Cardiology Division, Tel Aviv Sourasky Medical Center, Sackler faculty of Medicine, Tel Aviv, Israel; Cardiology Division, Department of Medicine, Massachusetts General Hospital, Harvard Medical School, Boston, MA, USA.
Cardiology Division, Tel Aviv Sourasky Medical Center, Sackler faculty of Medicine, Tel Aviv, Israel.
Int J Cardiol. 2020 Jan 15;299:215-221. doi: 10.1016/j.ijcard.2019.07.092. Epub 2019 Aug 1.
While the impact of mitral regurgitation (MR) prior to transcatheter aortic valve replacement (TAVR) has been intensively studied, the implications of post-procedural MR on outcome are unknown. We investigated the clinical and physiological impact of significant MR after TAVR.
Clinical and echocardiographic data of 486 patients who underwent TAVR between March 2009 and December 2014 were evaluated. Clinical endpoints included overall mortality and combined endpoint of mortality, heart failure re-hospitalization and new atrial fibrillation. Echocardiographic parameters were analyzed at baseline, 30-day and 6-month after TAVR.
MR severity improved in 25%, worsened in 19% and did not change in 56% of patients 30-days post TAVR (p = 0.3). Post TAVR MR grade ≥ moderate was present in 16.1%. Predictive accuracy of post TAVR MR was low (AUC = 0.63). Median follow-up was 4.3 years (interquartile range, 2.5 to 6.1). Post TAVR MR grade ≥ moderate was associated with increased mortality and combined cardiac events (p = 0.013 and p < 0.001) even when adjusted for all clinical and echo parameters and when analyzed with propensity score matching.
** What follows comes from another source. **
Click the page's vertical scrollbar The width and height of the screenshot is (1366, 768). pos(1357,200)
In patients with MR ≥ moderate, LV filling pressure and RV hemodynamics worsened 6 months post TAVR, while improving in patients with less significant post procedural MR.
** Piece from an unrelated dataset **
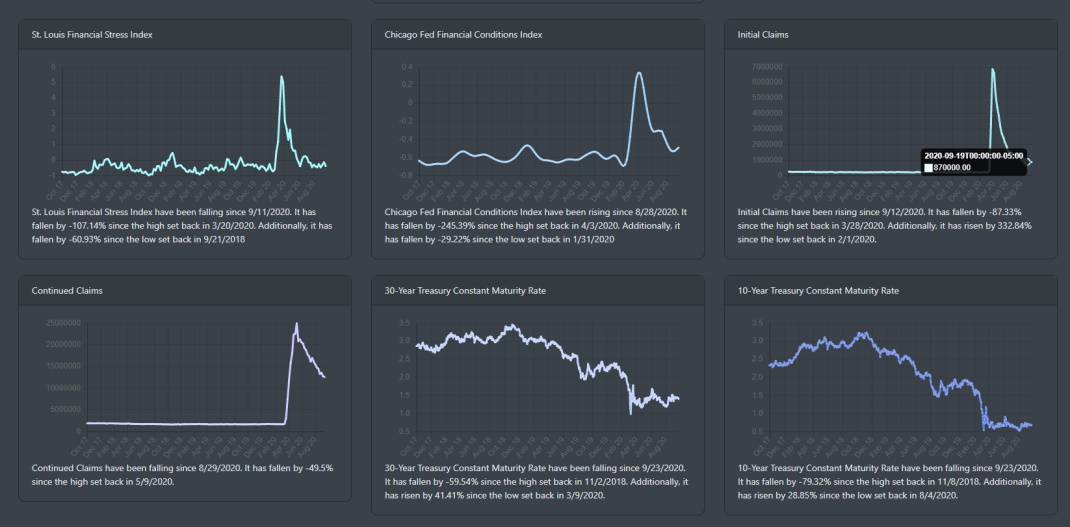
Task: Click the 30-Year Treasury Constant Maturity Rate title
Action: (465, 290)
Post procedural, but not pre-procedural MR grade ≥ moderate was independently associated with mortality and adverse cardiac events after TAVR. Significant MR post TAVR resulted in adverse LV and RV remodeling and poor hemodynamic. Our study strengthens the rational for initiating early treatment to reduce post TAVR MR.
虽然经导管主动脉瓣置换术(TAVR)前二尖瓣反流(MR)的影响已得到深入研究,但术后 MR 对预后的影响尚不清楚。我们研究了 TAVR 后严重 MR 对临床和生理的影响。
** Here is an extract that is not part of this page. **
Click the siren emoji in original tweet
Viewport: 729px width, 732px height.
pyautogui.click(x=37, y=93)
评估了 2009 年 3 月至 2014 年 12 月期间接受 TAVR 的 486 例患者的临床和超声心动图数据。临床终点包括总死亡率和死亡率、心力衰竭再住院和新发心房颤动的联合终点。TAVR 后 30 天和 6 个月分析超声心动图参数。
TAVR 后 30 天,MR 严重程度改善 25%,恶化 19%,56%的患者无变化(p=0.3)。TAVR 后 MR 分级≥中度的患者为 16.1%。TAVR 后 MR 的预测准确性较低(AUC=0.63)。中位随访时间为 4.3 年(四分位间距,2.5 至 6.1)。TAVR 后 MR 分级≥中度与死亡率和心脏不良事件增加相关(p=0.013 和 p<0.001),即使在调整所有临床和超声心动图参数后,甚至在使用倾向评分匹配进行分析时也是如此。在 MR≥中度的患者中,LV 充盈压和 RV 血流动力学在 TAVR 后 6 个月恶化,而在 MR 程度较轻的患者中改善。
TAVR 后而非 TAVR 前的 MR 分级≥中度与 TAVR 后死亡率和心脏不良事件独立相关。TAVR 后严重的 MR 导致 LV 和 RV 重塑不良和血流动力学不良。我们的研究加强了早期治疗以降低 TAVR 后 MR 的合理性。